Again though, the CPU is not Power 7 based, so it only increases the performance level by a certain amount.
We don't know anything about the architecture. It might be more modern than Power7. Who knows.
Certainly though, the performance increase does fundamentally make it have a higher efficiency than whats in the current gaming consoles.
No. The 360 and this are both on the same process node and similar architecture, so they are roughly equal in efficiency per transistor or for cost or power.
he Wii U version of the Radeon HD 5670 that has been custom built is actually more powerful than the original PC version of the card
No it isn't, because it consumes much less power than a 5670. I suspect it is either not as many shaders or has been downclocked.
A GPGPU are quickly become standard in gaming rig PCs for a few reasons, but chief among them is the fact that GPGPU’s actually handle several functions that the CPU traditionally does, except it does them better.
GPGPU is the ability of the GPU to make general calculations. It's not something extra on the GPU. Running those things on a CPU is more power efficient. PhysX, the only reasonable GPU Physics implementation, is proprietary to Nvidia. The other solutions suck.
he console is actually built around the notion that the GPU will tackle said tasks.
No it isn't.
The downfall of the GPGPU is that if it’s not being used in the fashion it’s intended to, which means taking on heavy graphical processing and extreme mathematical equations to perform in the game (aka, if you’re not heavily using the GPU and it’s processing), it actually performs slower.
GPGPU capabilities are in all modern GPUs from AMD and Nvidia and not using them therefore doesn't slow anything. You can't take them out.
Rather, it’s the the Wii U uses more advanced technology that actually takes away the stress normally associated with a CPU
The Wii U will still want to run game physics on the CPU for power and dev time reasons.

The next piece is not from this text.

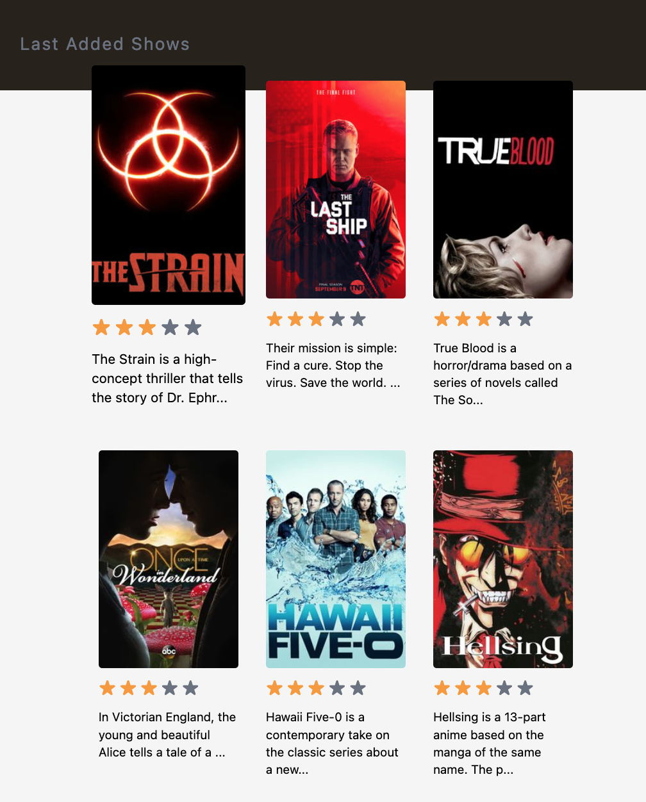This screenshot has height=802, width=646.
Task: Open the Hellsing poster
Action: tap(503, 559)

and in turn lowers power consumption, heat level, and ultimately leads to producing some of the best graphical capabilities on the market.
GPGPU isn't going to lower power consumption.
essentially, with everything customly aimed towards gaming, the Wii U is like a middle of the road gaming PC.
It's nowhere near that capable.
Unless the PS4 and the 720 are being silly, both should also feature GPGPU’s like the Wii U, and will both likely have better processors than the Wii U.
They have no choice. All graphics cards they could choose are GPGPU capable.
So, the Wii U will be behind, but it’s unlikely the PS4 and 720 will feature GPU’s that are any beefier than the Wii U.
The PS4 and 720 will have much better GPUs, because they will not be limiting themselves to 30W for the whole console.
it’s conceivable the other consoles in turn have less powerful GPGPU’s
GPGPU is not more or less 'powerful'. It's a capability of modern architectures that probably will not be used in any 8th gen console for economic reasons.
It just requires people, like the DICE dev, to fundamentally change the way in which they make games take advantage of the hardware.
No. Wii U is similar in programming model to Wii and in architecture to either Wii or 360. It is easy to program for and I think we're close to getting the max out of the hardware already. This is nothing like as bad as PS3 was.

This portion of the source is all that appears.